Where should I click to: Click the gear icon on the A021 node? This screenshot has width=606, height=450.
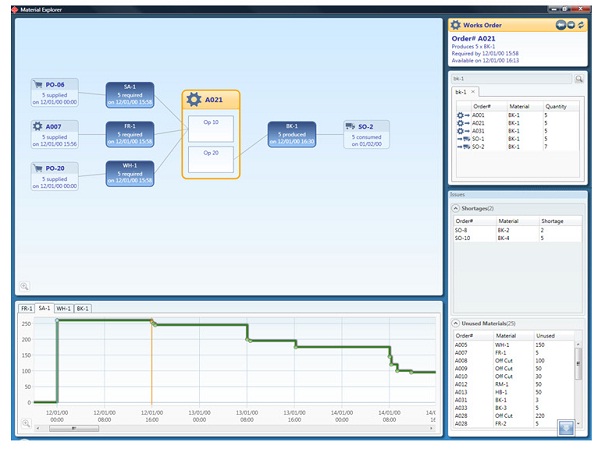(195, 99)
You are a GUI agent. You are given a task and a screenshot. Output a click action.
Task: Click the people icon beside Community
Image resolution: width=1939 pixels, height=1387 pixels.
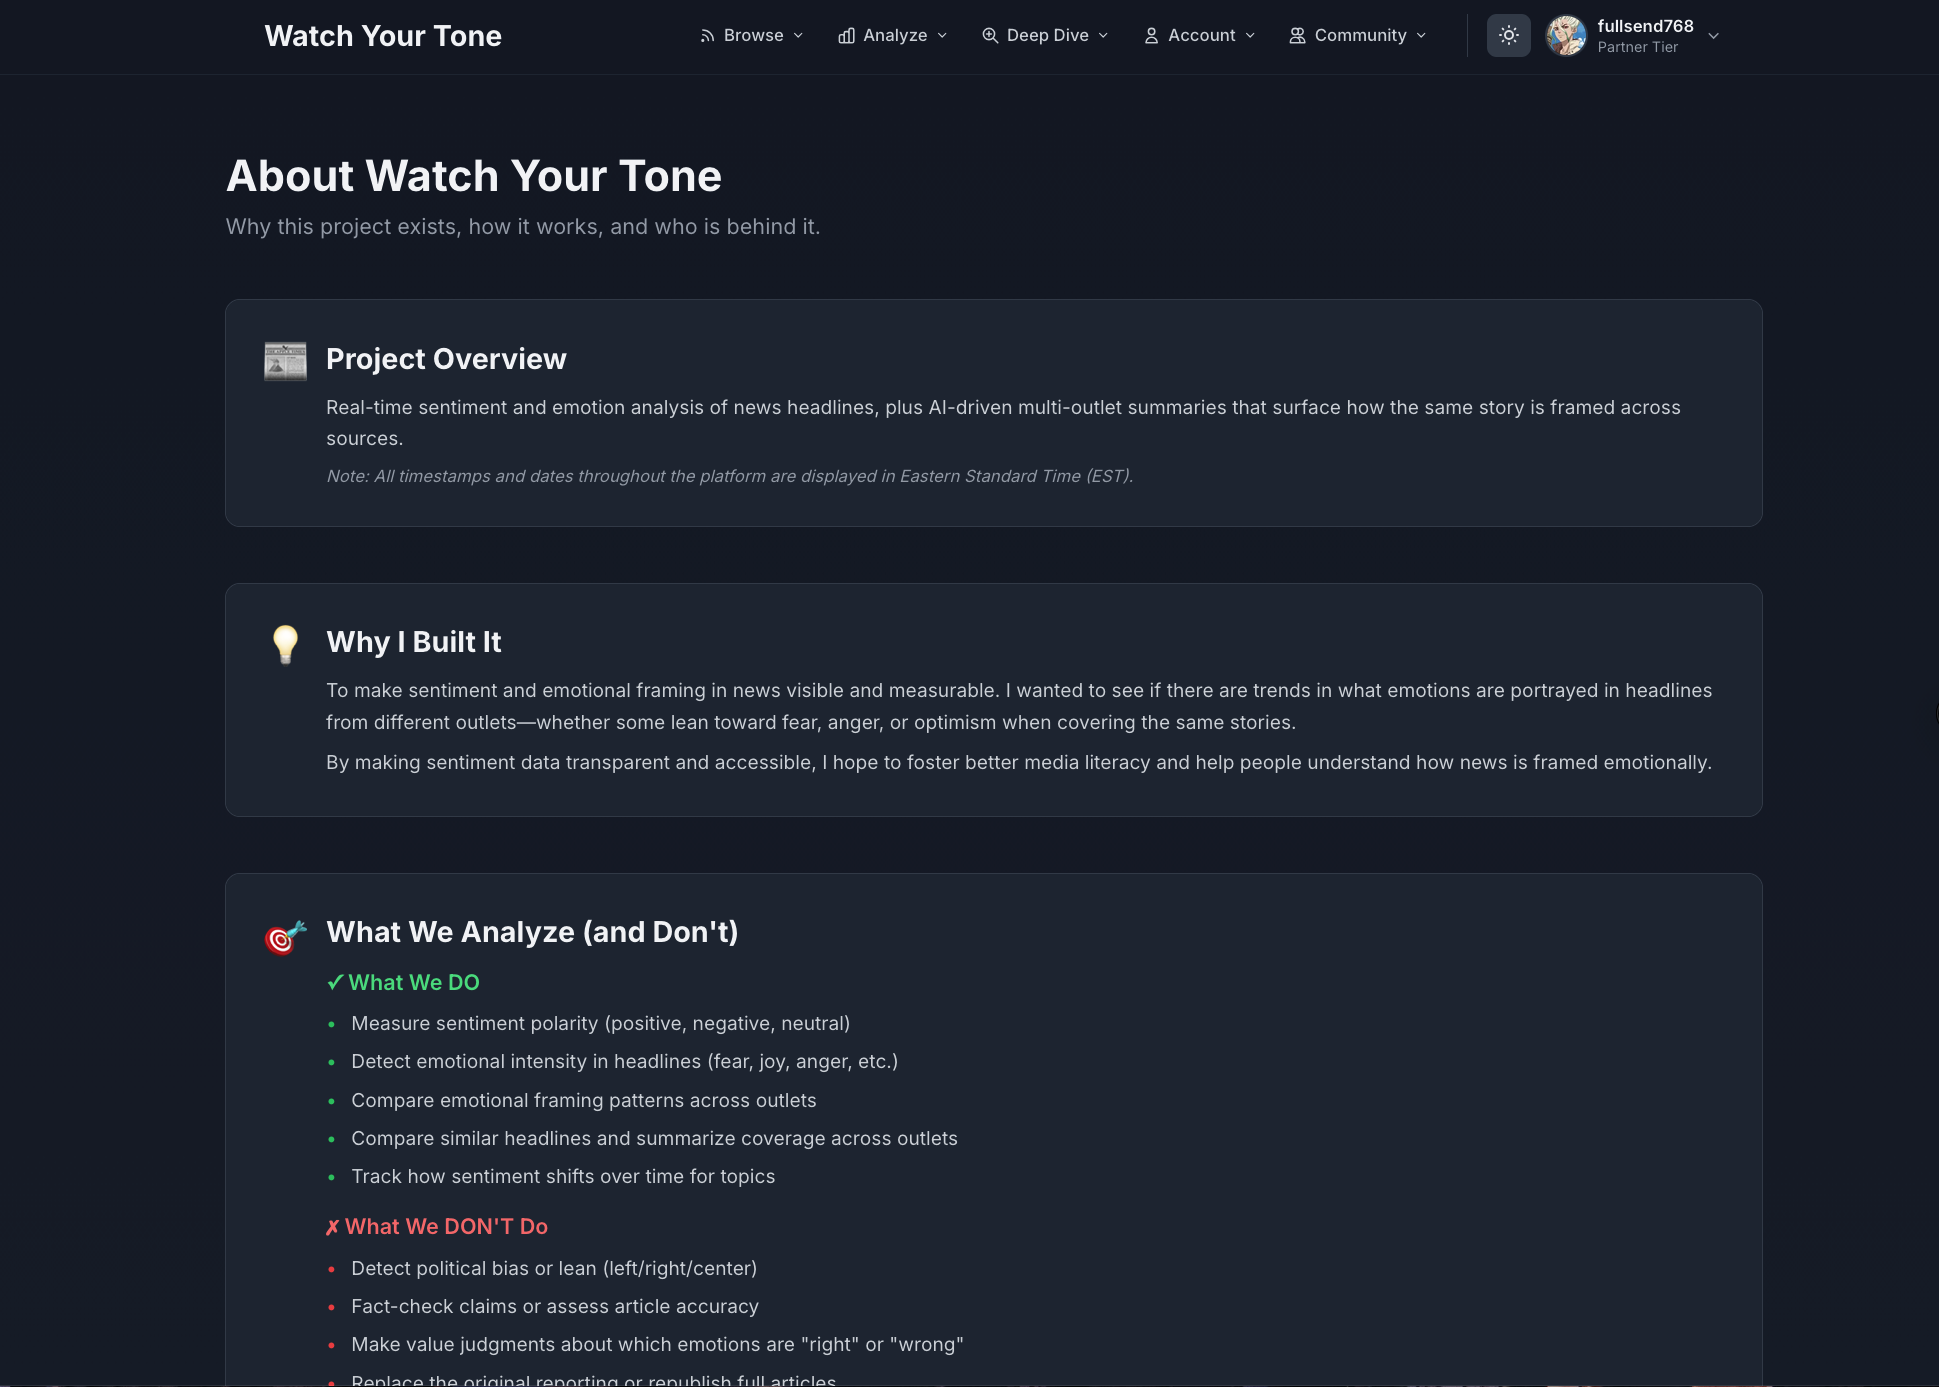[1296, 35]
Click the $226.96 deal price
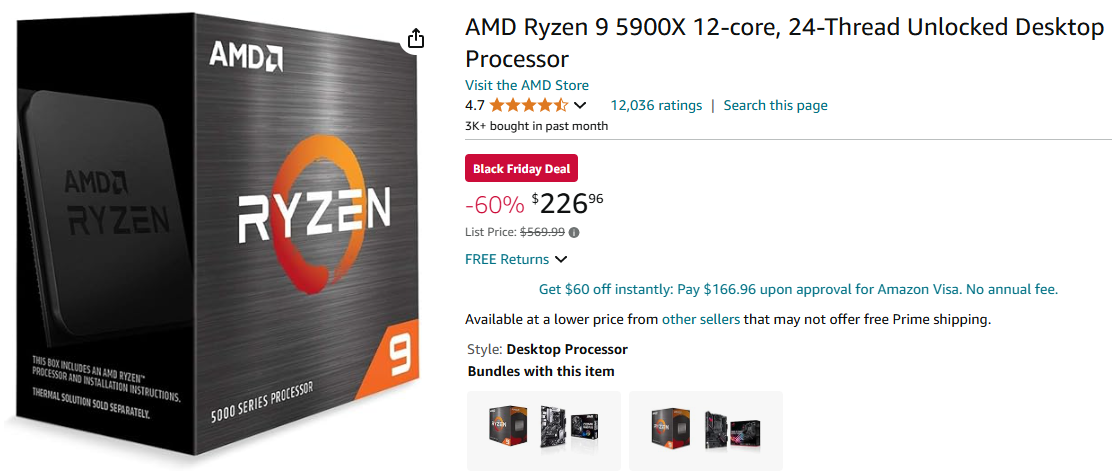This screenshot has height=472, width=1112. pos(567,204)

-- Problem requirements --
Please print the entries exactly as they stand. Images are not part of the copy.

-- Task result --
Where should I click to: Click the gear icon on the A021 node? This screenshot has width=606, height=450.
(195, 99)
You are a GUI agent. You are given a task and a screenshot. Output a click action.
Task: Click the people icon beside Community
Image resolution: width=1939 pixels, height=1387 pixels.
[1296, 35]
Click the $226.96 deal price
This screenshot has height=472, width=1112. pos(567,204)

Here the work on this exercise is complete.